> [TASK]
Below are the records; extract from them the line containing "This screenshot has width=1188, height=657." to the line containing "Click the 'Manager", both lines included, exactly and with no pictures.

START SUPPLIED RECORDS

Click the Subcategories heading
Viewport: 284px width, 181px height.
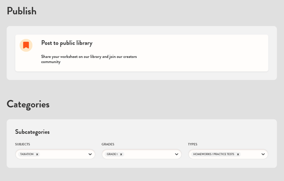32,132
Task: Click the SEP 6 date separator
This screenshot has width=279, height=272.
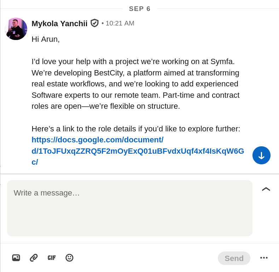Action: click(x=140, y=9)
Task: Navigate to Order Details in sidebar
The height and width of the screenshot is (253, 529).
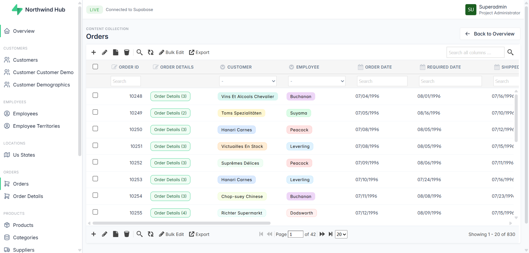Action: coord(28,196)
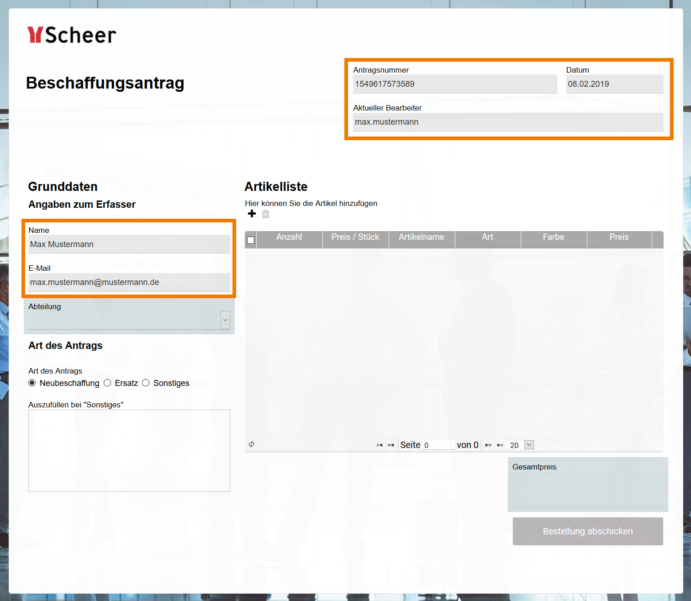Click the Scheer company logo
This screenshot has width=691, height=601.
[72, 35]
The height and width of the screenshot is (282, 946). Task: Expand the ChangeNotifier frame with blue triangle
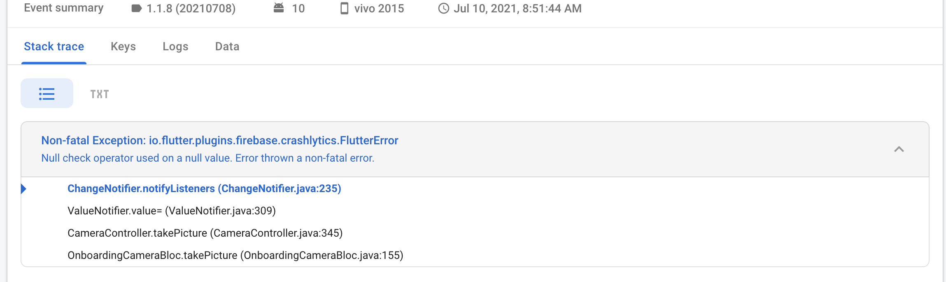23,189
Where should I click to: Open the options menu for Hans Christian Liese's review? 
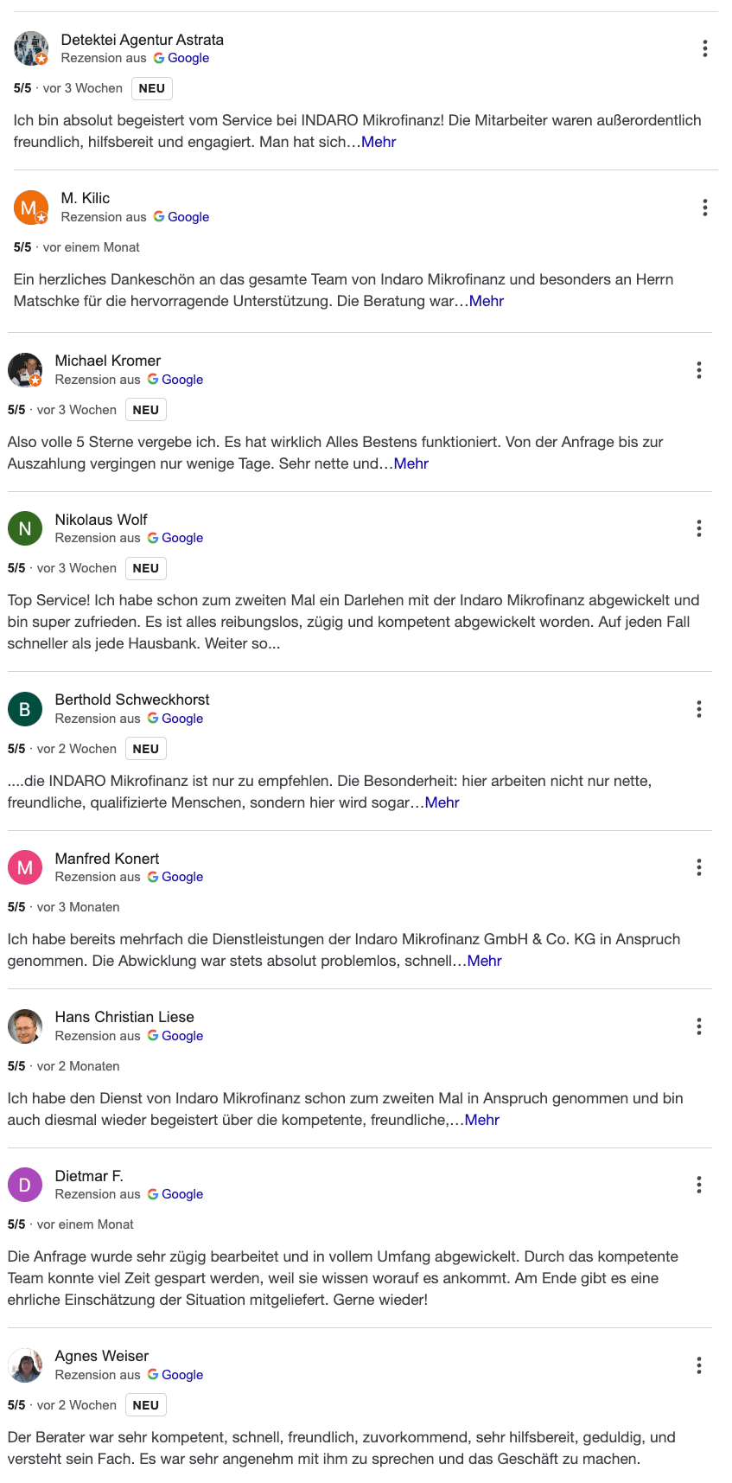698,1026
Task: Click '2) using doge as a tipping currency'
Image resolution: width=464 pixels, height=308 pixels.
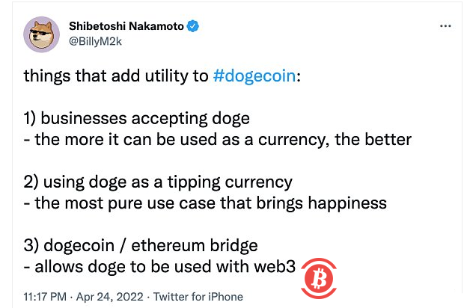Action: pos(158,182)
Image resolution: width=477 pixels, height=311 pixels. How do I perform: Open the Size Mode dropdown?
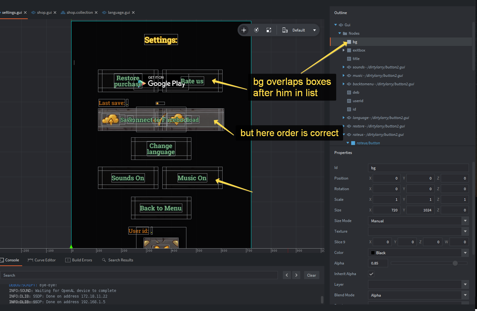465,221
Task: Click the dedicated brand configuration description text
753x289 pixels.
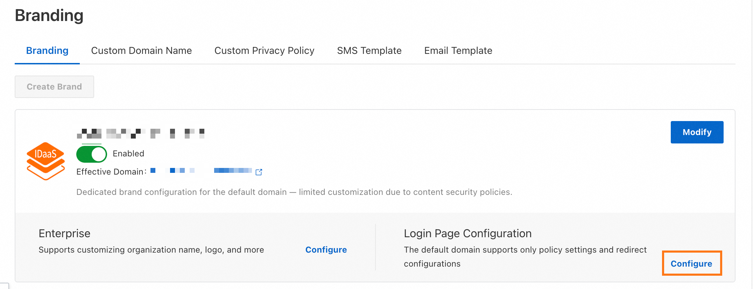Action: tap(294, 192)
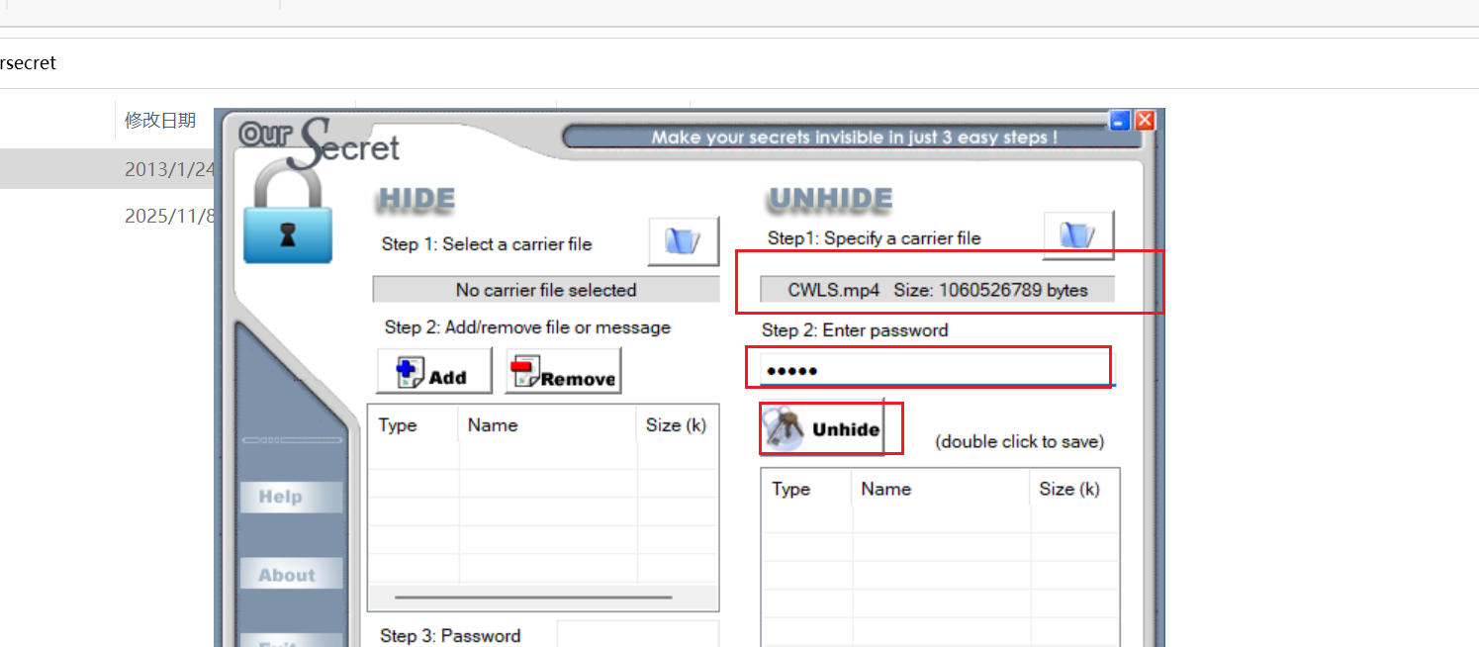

END SUPPLIED RECORDS
START SUPPLIED RECORDS

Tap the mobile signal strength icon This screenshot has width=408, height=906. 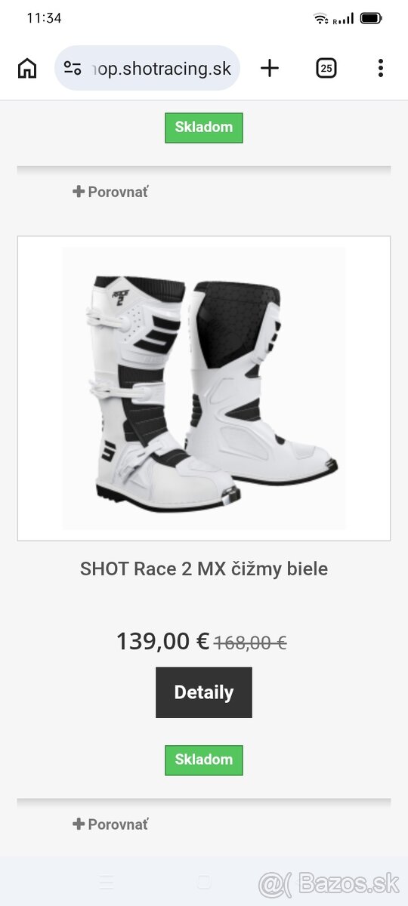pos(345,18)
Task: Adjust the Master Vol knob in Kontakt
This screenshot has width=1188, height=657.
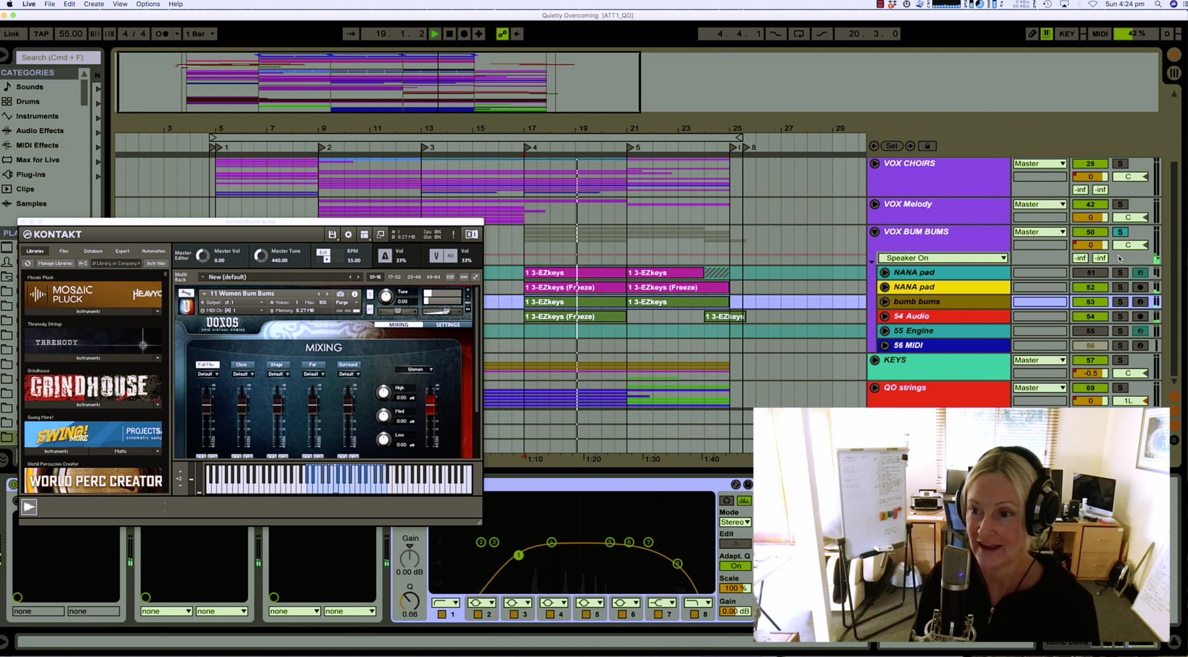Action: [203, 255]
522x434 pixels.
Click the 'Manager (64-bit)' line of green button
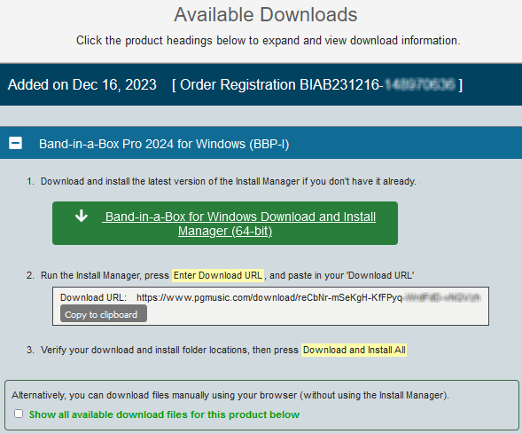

END SUPPLIED RECORDS

> [COMPLETED EXERCISE]
This screenshot has width=1188, height=657.
Action: [203, 255]
522x434 pixels.
Click the 'Manager (64-bit)' line of green button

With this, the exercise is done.